Activity:
Print the records below exactly, from the line containing "You are a GUI" down to the line containing "The height and", both lines included, and omit every picture.

Material for this task:
• • • • •
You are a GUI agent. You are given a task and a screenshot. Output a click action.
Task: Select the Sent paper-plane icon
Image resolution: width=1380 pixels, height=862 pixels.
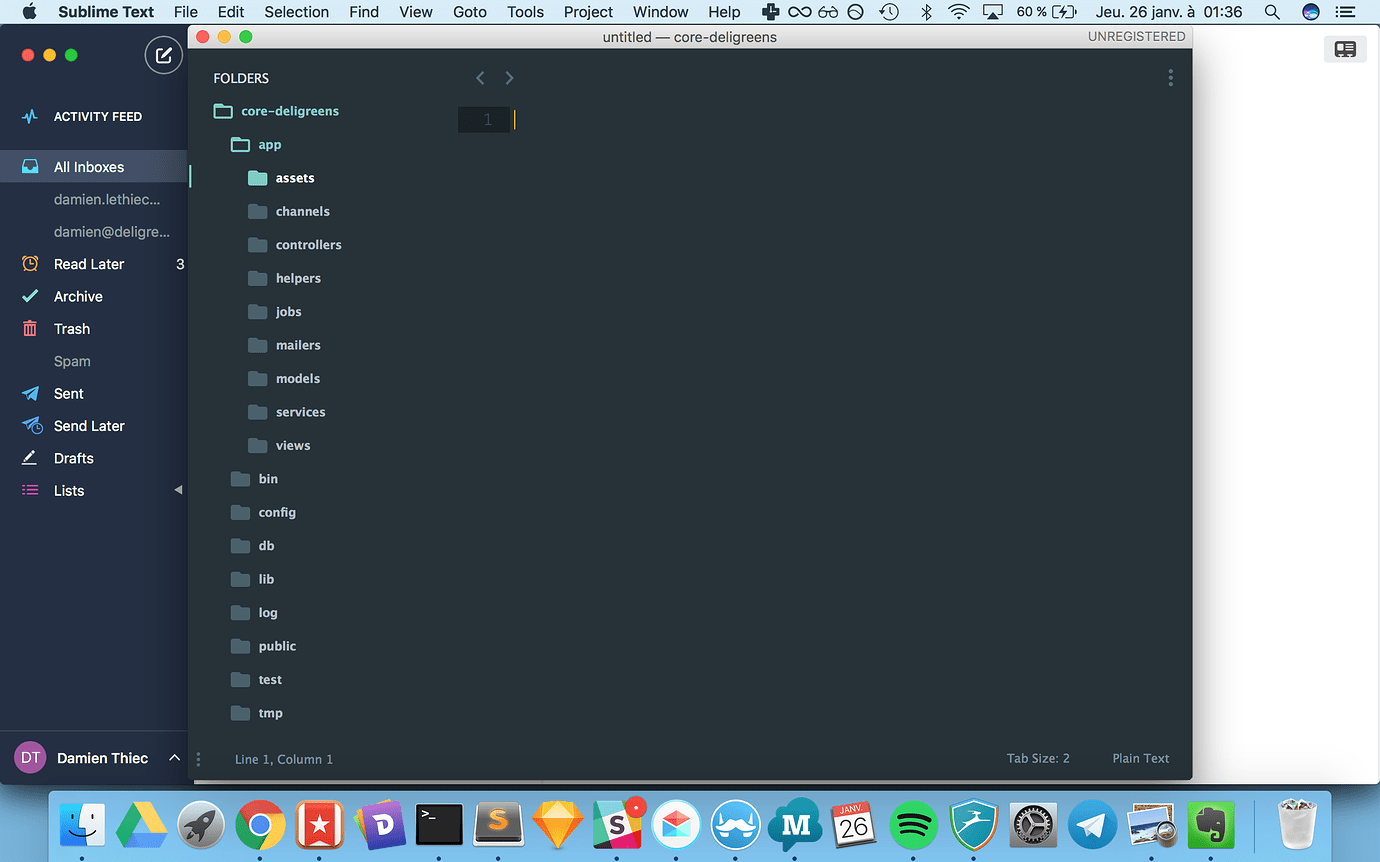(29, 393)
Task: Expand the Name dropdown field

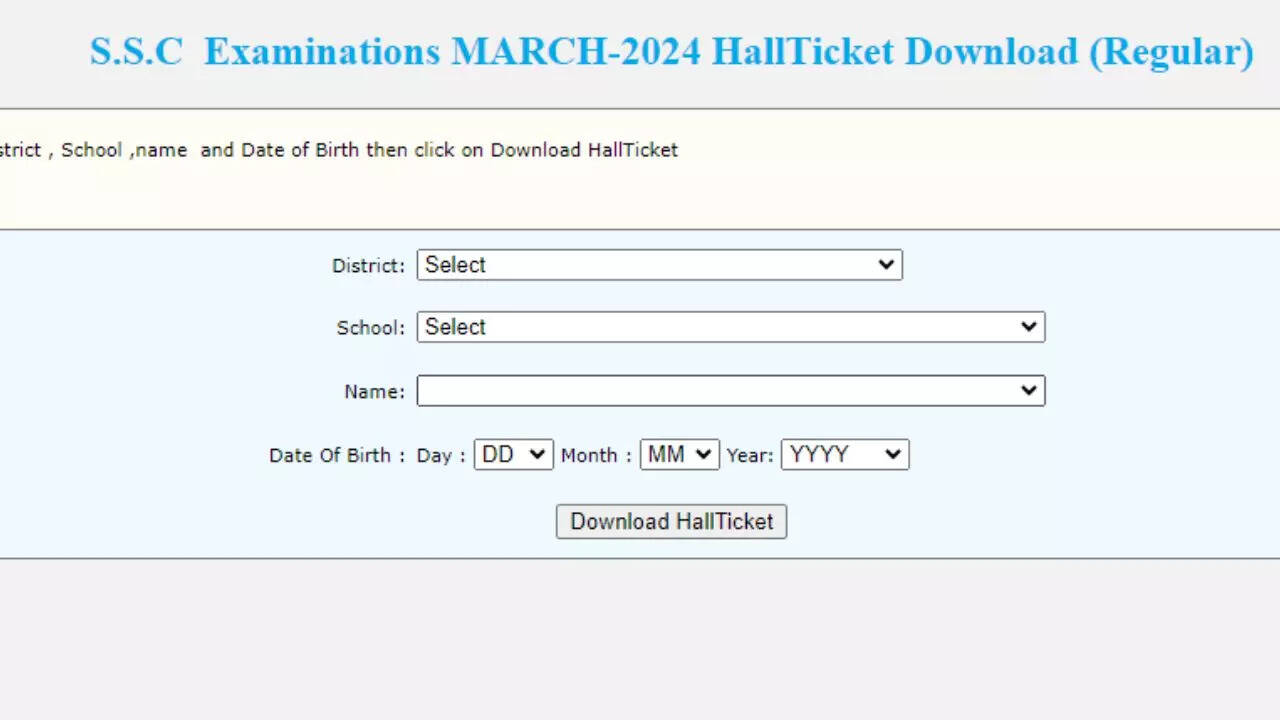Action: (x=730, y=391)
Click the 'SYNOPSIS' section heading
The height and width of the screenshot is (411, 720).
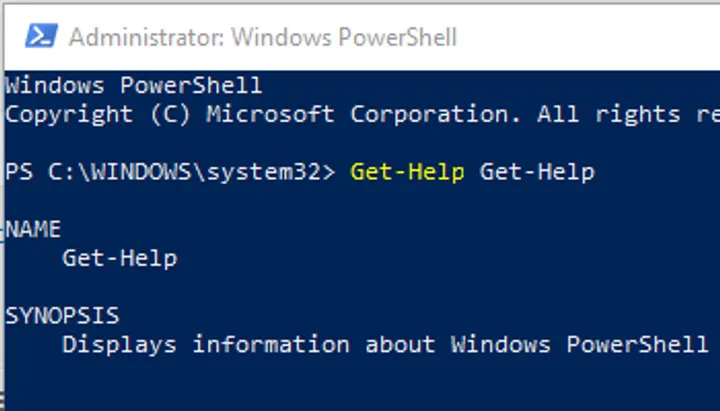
• • • • •
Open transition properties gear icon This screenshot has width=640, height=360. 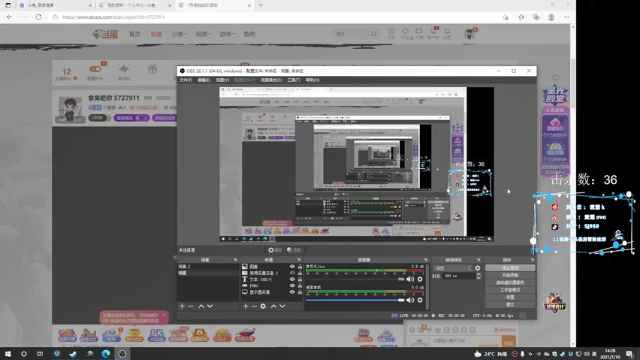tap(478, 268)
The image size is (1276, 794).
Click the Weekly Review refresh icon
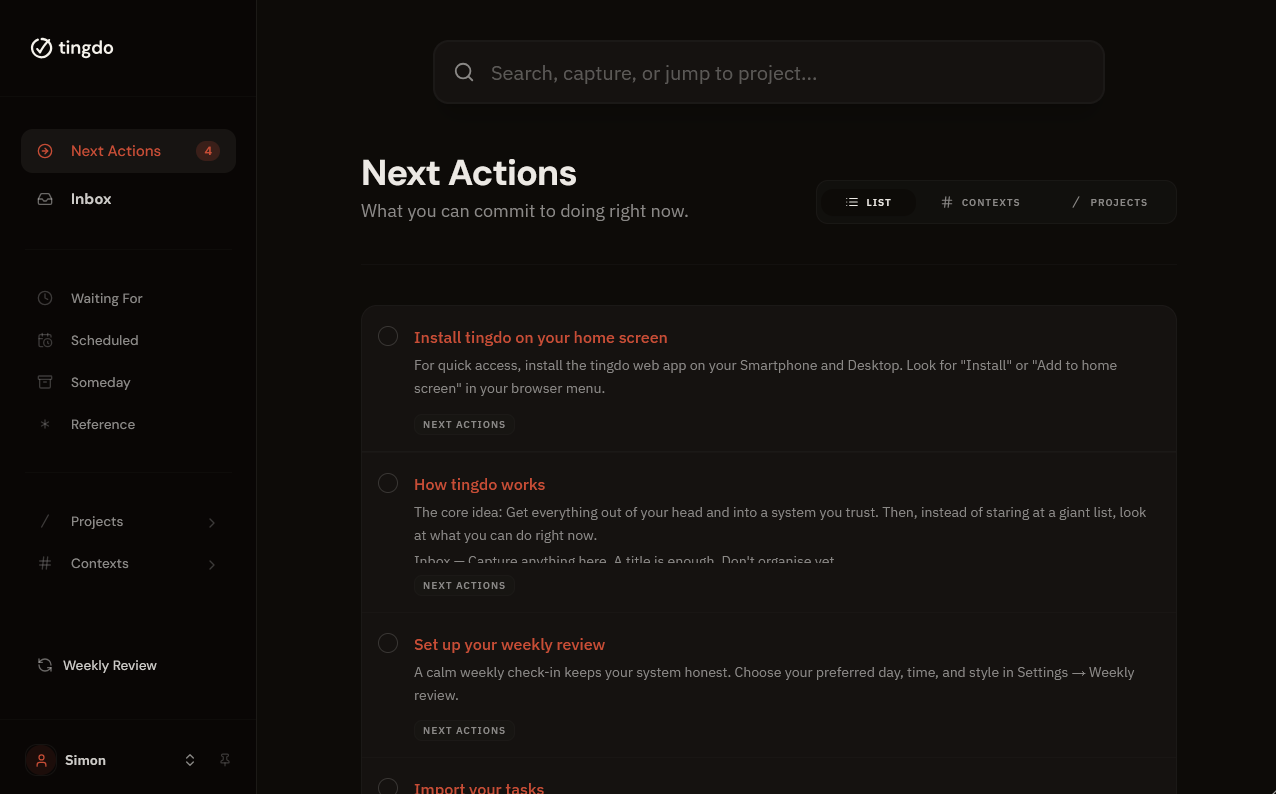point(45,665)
• • • • •
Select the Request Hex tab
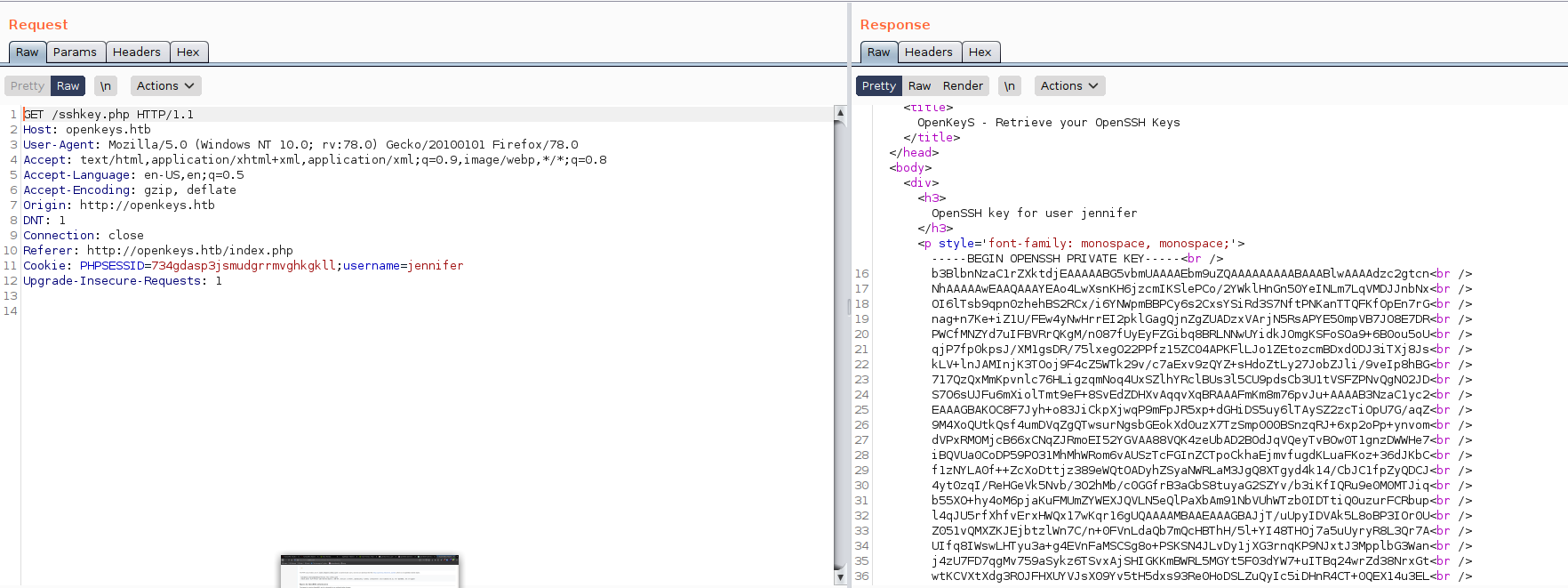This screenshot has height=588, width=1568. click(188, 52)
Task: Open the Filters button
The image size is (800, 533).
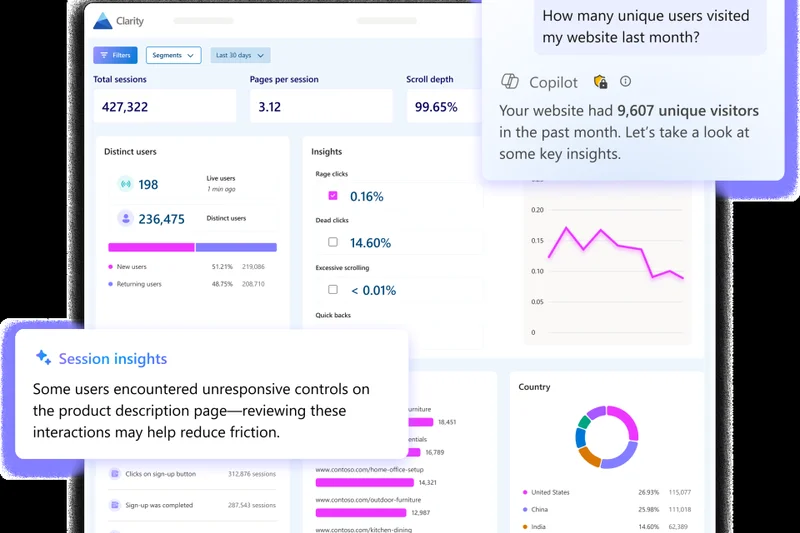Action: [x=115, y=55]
• • • • •
Answer to the exercise:
You are a GUI agent. You are given a task and a screenshot. Output a click action.
Task: Select the Sent paper-plane icon
Image resolution: width=1380 pixels, height=862 pixels.
(29, 393)
Task: Expand the Name dropdown field

Action: (x=730, y=391)
Click the 'SYNOPSIS' section heading
The height and width of the screenshot is (411, 720).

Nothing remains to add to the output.